My new engine currently beats Fairy Max fairly systematically, it wins more than half of the games against gnuchess, but it losses badly to crafty or arasan.
Can anyone propose a good freely-available program that is likely to be stronger than my engine but not by too much? It is also important that it be able to handle very fast time controls.
Incidentally, I am using 10 seconds + 0.1 seconds per move Fisher clock for tests. What do others use?
What Larry and I did was to use the strongest available engine and handicap it as much as needed. This has the major advantage of maximizing CPU usage. In the early days we could take Glaurung or later Stockfish and give it just a fraction of the time. We actually used 3 or 4 different but strong programs.
As Komodo gradually got better we would just decrease the handicap and eventually the weaker players we had to drop as we did not want to start taking significant time testing them too.
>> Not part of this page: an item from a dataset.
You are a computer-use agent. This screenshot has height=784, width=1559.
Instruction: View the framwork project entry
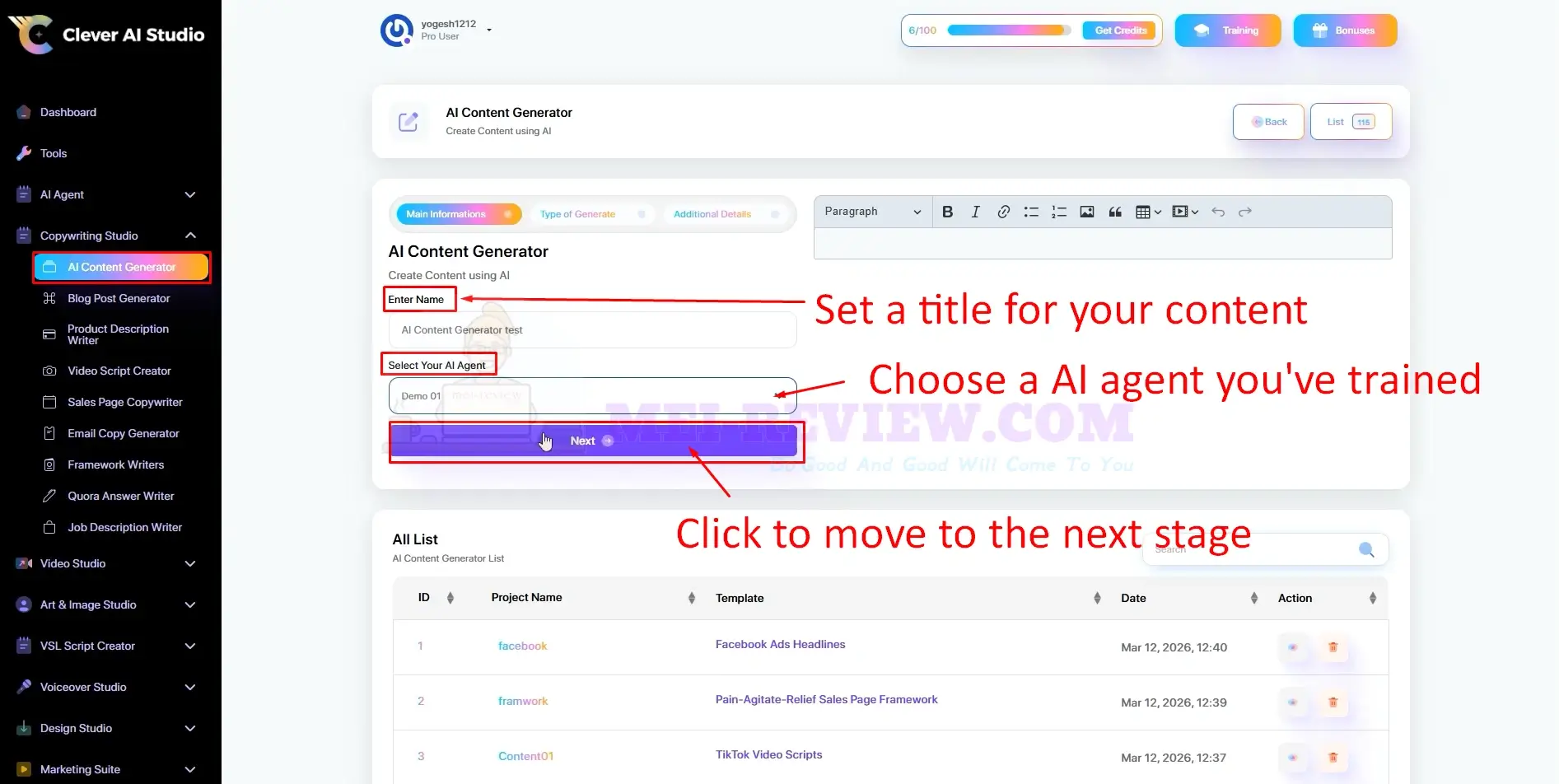click(1293, 702)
There was a time when spike 1.2 was just too strong and we had to handicap it to have a valid match. What is really great about this system is that you can really see the progress over time. It was great to take a program off the list that was at one time too much to handle.
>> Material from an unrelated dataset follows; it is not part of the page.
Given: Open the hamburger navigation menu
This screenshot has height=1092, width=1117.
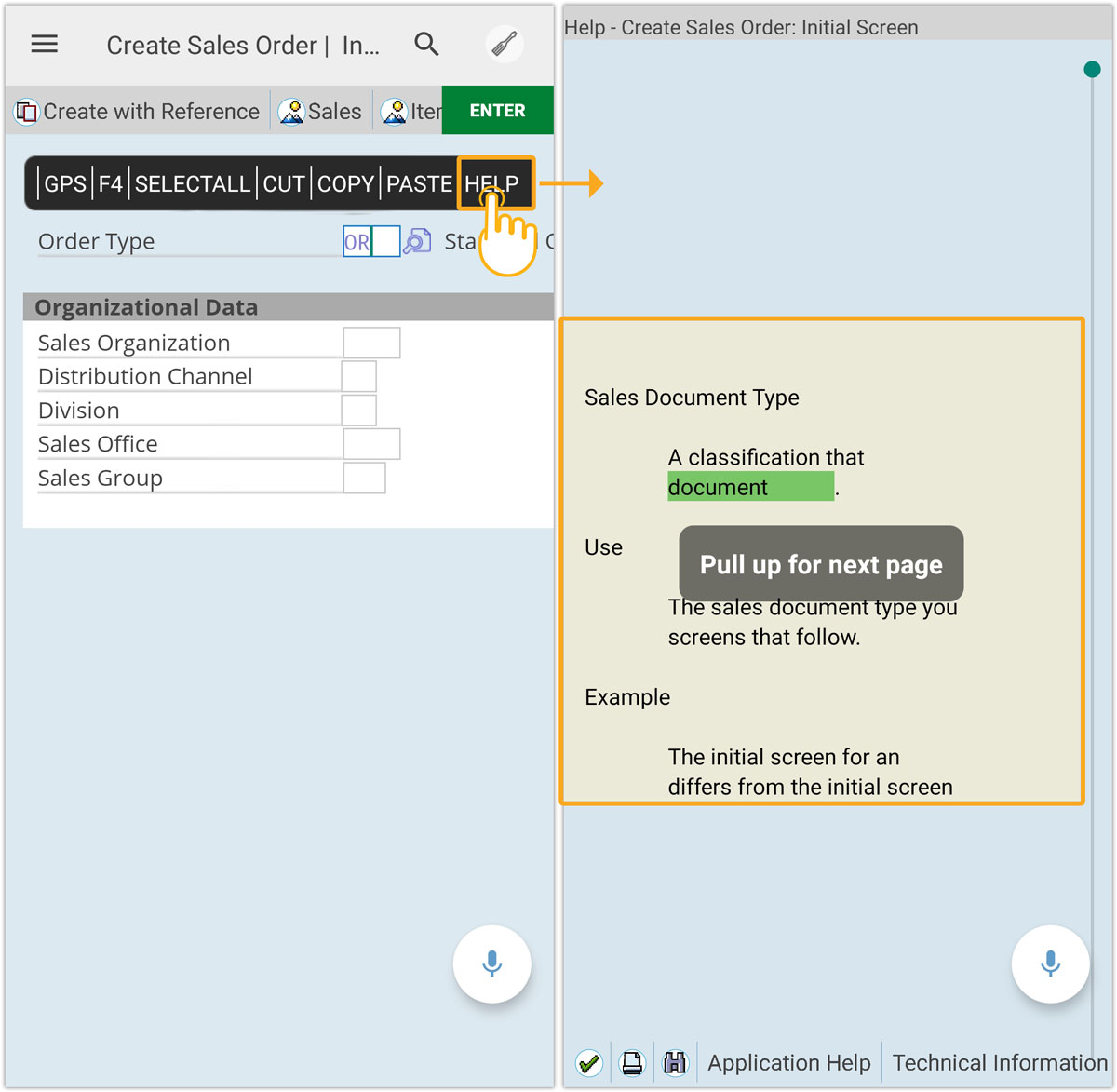Looking at the screenshot, I should click(45, 45).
Using time as a handicap is certainly a good idea, because it maximizes CPU usage for your engine, and behaves better than using reduced strength features of engines (these typically introduce random blunders, thereby introducing an orthogonal source of noise that is not accounted for in the model).
But even with that, you need between 2x and 4x more time than in self-testing. As explained earlier, you need 4x more games. But if the opponents use half the time of your engine for example, then that will takes 3x more time "only".
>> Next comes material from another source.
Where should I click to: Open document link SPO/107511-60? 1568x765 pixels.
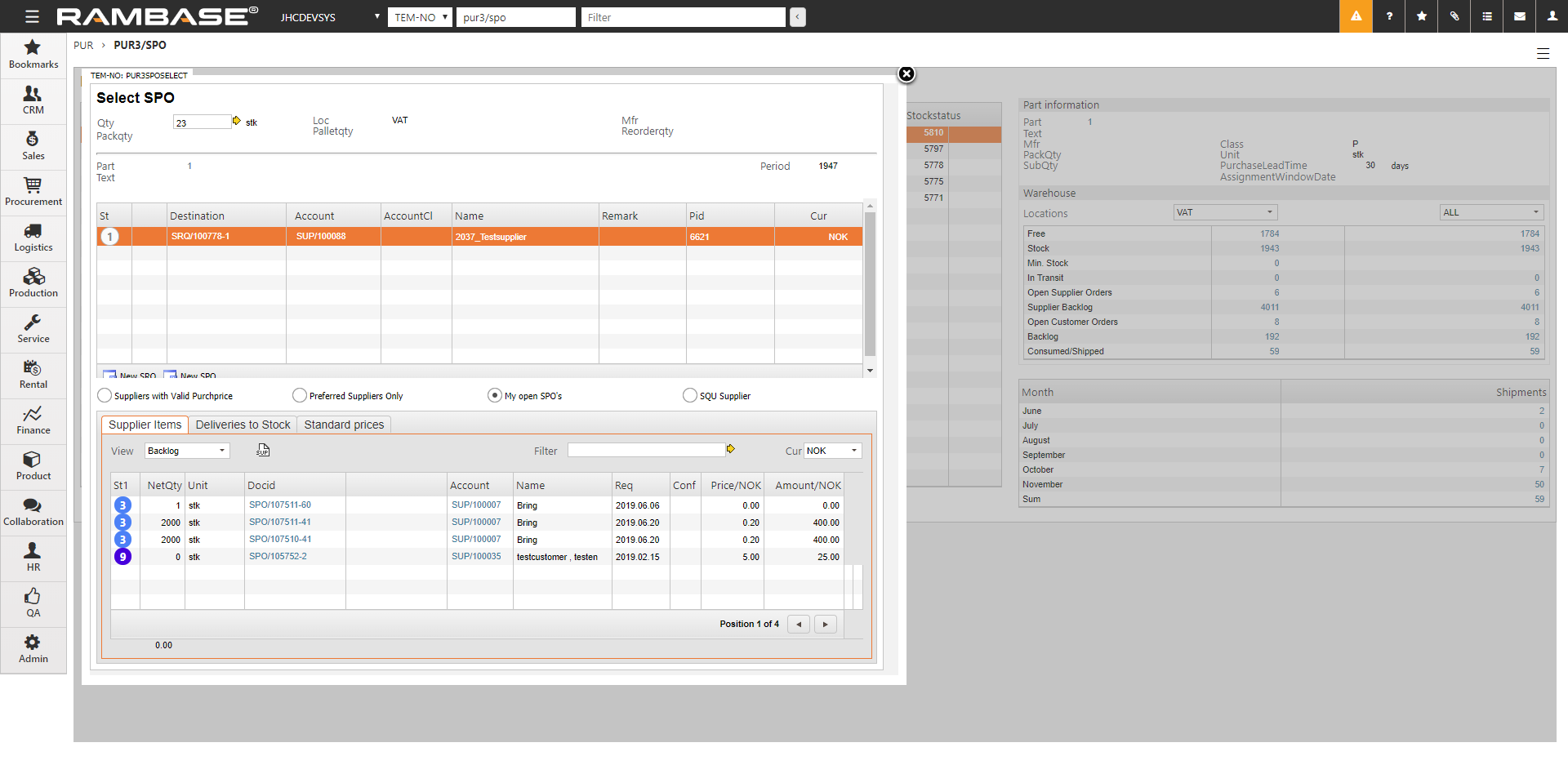point(280,505)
On the other hand, the draw ratio is significantly less against different engines than in self play, so there's more statistical information in the same amount of games (see Kai Laskos' approximated formula for LOS which is only a function of the #win and #loss).
Another advantage of self-play is that it increases the sensitivity of the measure, so that less games will have to be played to detect an improvement or a regression. It is not uncommon that +50 elo in self-play becomes only +30 elo against a varied population of engines (with the same testing conditions).
I just use self-play (detecting microscopic improvements), but every now and then I play a gauntlet to see if any significant progress has been made. The latest one shows DiscoCheck on par with Fruit 05/11/03 and Gaviota 0.86, which is encouraging

Theory and practice sometimes clash. And when that happens, theory loses. Every single time.